Tim Finchem discusses Match Play

MARANA, Ariz. -- All signs point to a new sponsor, a new venue, possibly a new format and maybe even a new date. Then again, nothing could change at all.

That was basically the message from PGA Tour commissioner Tim Finchem on Sunday at the WGC-Accenture Match Play Championship, where the title sponsor's contract is up as well as the venue, Dove Mountain.

Finchem would not rule out coming back but also acknowledged just about anything is possible.

"I wouldn't rule out anything at this point,'' Finchem said.

That could very well be a negotiating tactic, as Accenture has sponsored this WGC event since its inception in 1999. The fact that a renewal was not announced prior to the playing of the 2014 tournament seemed a strong indication that the company was moving on.

And if a new sponsor is involved starting in 2015, it stands to reason that it would want a say in venue and format. About the only thing Finchem ruled out was going to a place where the PGA Tour already has a tournament, which would suggest the Match Play's old home in the San Diego area is out.

One thing Finchem did not dismiss was taking the tournament out of the United States.

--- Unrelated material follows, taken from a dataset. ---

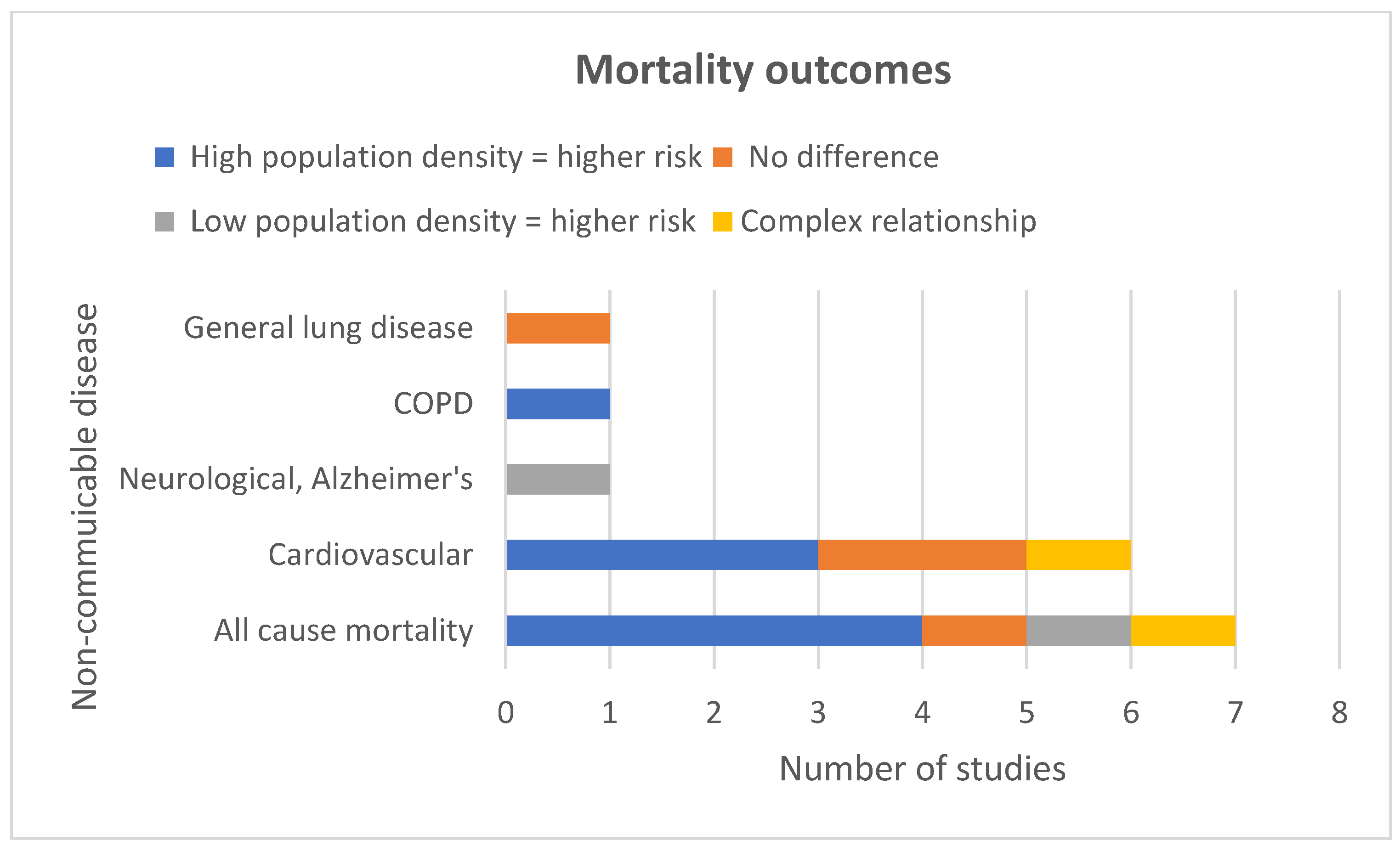Select the orange General lung disease bar
The image size is (1400, 852).
(x=558, y=328)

"It would require some date work probably, but it's certainly a possibility,'' he said. Presently, three of the four WGC events are played in the United States, the only overseas tournament the WGC-HSBC Champions played in China in November.

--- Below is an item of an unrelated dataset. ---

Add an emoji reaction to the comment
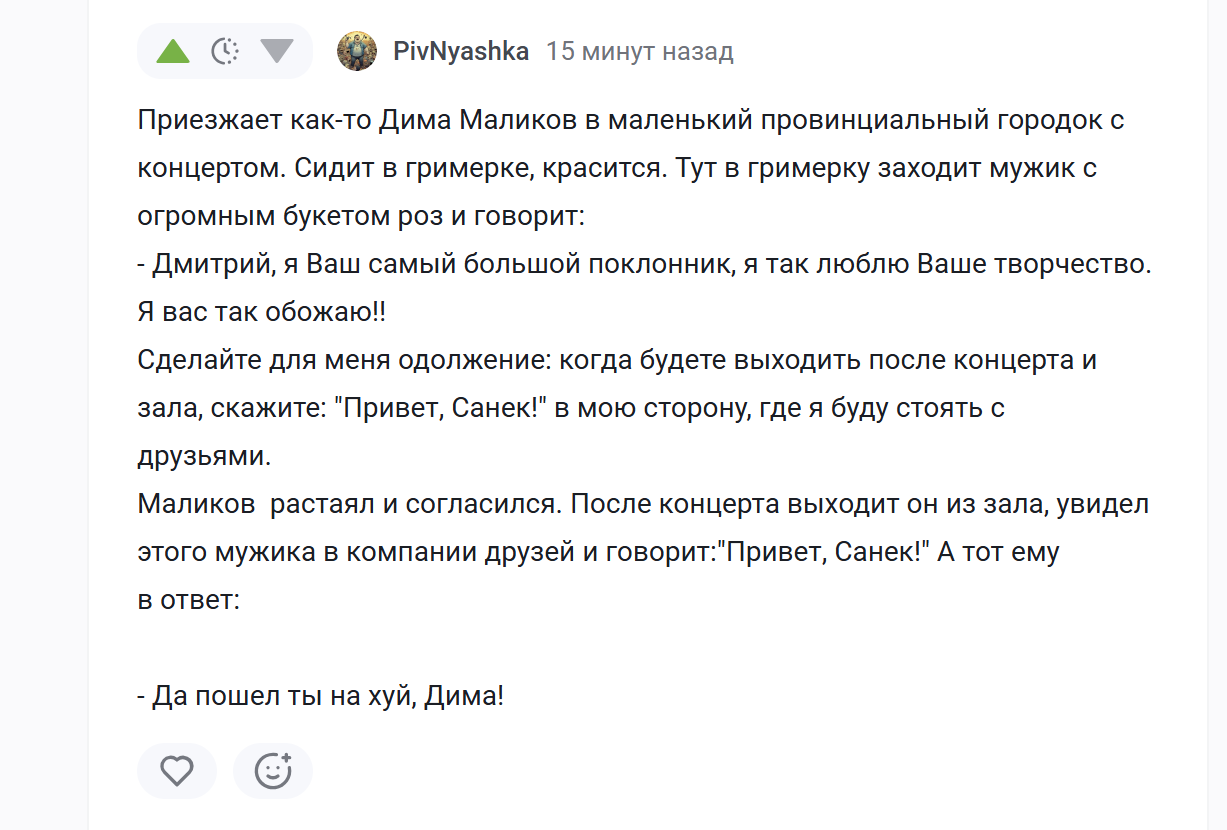The image size is (1227, 830). (273, 771)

As for the match play format, which sees the 64-player field pared down each day, Finchem said the tour has always looked at other aspects that would keep more players around for a longer period. In the current format, half the field is gone after Wednesday of tournament week.

"We're going to look at it again,'' Finchem said. "The usual things that come up when you get into that are either shifting the early part of the tournament to stroke play and then cutting and going to match play ... or to go to a soccer World Cup format.''

The tournament could have 36 or 54 holes of stroke play qualifying to narrow the field down to 32, 16 or 8 players for match play. The World Cup format he referred to was having players compete in a set number of matches within a group, with the leader emerging for a knock out stage.

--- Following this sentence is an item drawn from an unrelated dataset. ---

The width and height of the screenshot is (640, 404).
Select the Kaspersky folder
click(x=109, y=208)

"In that format, you are staying with match play all the time,'' Finchem said. "And one of the reasons we're doing this event is to maintain the history and the trend of match play. So between those two, we'd probably make pressure that the World Cup format didn't work before we went to stroke play. But that's just speculating. We've been with this format for a long time.''

Finchem said it will likely be several weeks to a couple of months before the situation is resolved.